Knapp drei Wochen nach dem Sturz des syrischen Machthabers Baschar al-Assad haben sich in Damaskus Angehörige von verschwundenen Inhaftierten zu einer Gedenkveranstaltung versammelt, um auf das Schicksal ihrer Verwandten aufmerksam zu machen und Gerechtigkeit zu fordern. Auf dem zentralen Hedschas-Platz hielten am Freitag mehrere Dutzend Menschen Fotos ihrer vermissten Familienmitglieder in die Höhe, wie ein AFP-Korrespondent berichtete.
„Ich will kein unbekanntes Grab für meinen Sohn, ich will die Wahrheit“, war auf einem Plakat zu lesen. „Das Schicksal der Verschwundenen aufzudecken, ist ein Recht“, hieß es auf einem anderen. Auf einem am alten Bahnhofsgebäude entrollten Transparent stand zudem die Forderung: „Es ist an der Zeit, dass die Tyrannen zur Rechenschaft gezogen werden.“
Noch vor drei Wochen habe sie Angst gehabt, sagte die 28-jährige Demonstrantin Amani el-Hallak. Sie setze nun alles daran, die sterblichen Überreste ihres 2012 entführten Cousins ausfindig zu machen. Ihr Verwandter habe Zahnmedizin studiert und sei damals von Assads Schergen beim Verlassen der Universität abgeführt worden, berichtet sie. „Sie rissen ihm die Fingernägel aus und er war sofort tot.“
Sie habe an der Demonstration teilgenommen, weil sie wissen wolle, „wo die Vermissten sind, ihre Leichen, um sie identifizieren können“.
Auch Jussef al-Sammaui will wissen, was mit seinem Cousin geschah. Der Syrer, der nach dem Sturz des brutalen Assad-Regimes aus Deutschland in seine Heimat zurückkehrte, hält das Porträt seines Cousins in den Händen, der 2012 in den Kerkern des Regimes zu Tode gefoltert wurde.
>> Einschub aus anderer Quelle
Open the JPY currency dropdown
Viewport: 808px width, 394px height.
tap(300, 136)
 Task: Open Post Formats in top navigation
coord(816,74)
Er fordert Gerechtigkeit und will, dass die Verantwortlichen zur Rechenschaft gezogen werden, „um den Familien Gewissheit zu geben, damit sie in diesem Land leben können“.
Zehntausende Syrer gelten als vermisst
Erst am Donnerstag hatten die Behörden der syrischen Übergangsregierung Aktivisten zufolge einen hochrangigen Assad-General festgenommen, der für zahlreiche Todesurteile im berüchtigten Sednaya-Foltergefängnis verantwortlich sein soll. Laut der Vereinigung der Gefangenen und Vermissten des Sednaya-Gefängnisses (ADMSP) leitete General Mohammed Kandscho Hassan, der Chef der Militärjustiz unter Assad, von 2011 bis 2014 das syrische Militärgericht - also in den ersten drei Jahren des Bürgerkrieges, der mit der Niederschlagung pro-demokratischer Proteste unter Assad begann.
Die Organisation ADMSP schätzt, dass seit 2011 30.000 Menschen im Sednaya-Gefängnis inhaftiert wurden. Es seien aber nur rund 6000 Menschen entlassen worden. Die anderen bleiben vermisst.
Sednaya – Symbol der Assad-Diktatur
Die Assad-Familie hatte das Land seit mehr als 50 Jahren mit eiserner Hand regiert. Der am 8. Dezember gestürzte Baschar al-Assad hatte bei seinem Amtsantritt im Jahr 2000 von seinem verstorbenen Vater Hafis al-Assad ein System von Gefängnissen und Haftanstalten übernommen, in denen Andersdenkende weggesperrt und nach übereinstimmenden Angaben von Aktivisten und Menschenrechtsorganisationen gefoltert und teils auch hingerichtet wurden.
Die Bilder von der Befreiung von Insassen aus dem berüchtigten Sednaya-Foltergefängnis nahe Damaskus und Aufnahmen von gefundenen Massengräbern zeigten, welchen Grausamkeiten die Syrer unter dem gestürzten Machthaber jahrzehntelang ausgesetzt waren. Sednaya wurde zum Symbol für die Gewaltherrschaft der Assad-Diktatur.
Syriens langjähriger Machthaber Baschar al-Assad wurde am 8. Dezember von einer Rebellenallianz unter der Führung von Hajat Tahrir al-Scham (HTS) gestürzt. Assad floh nach Russland.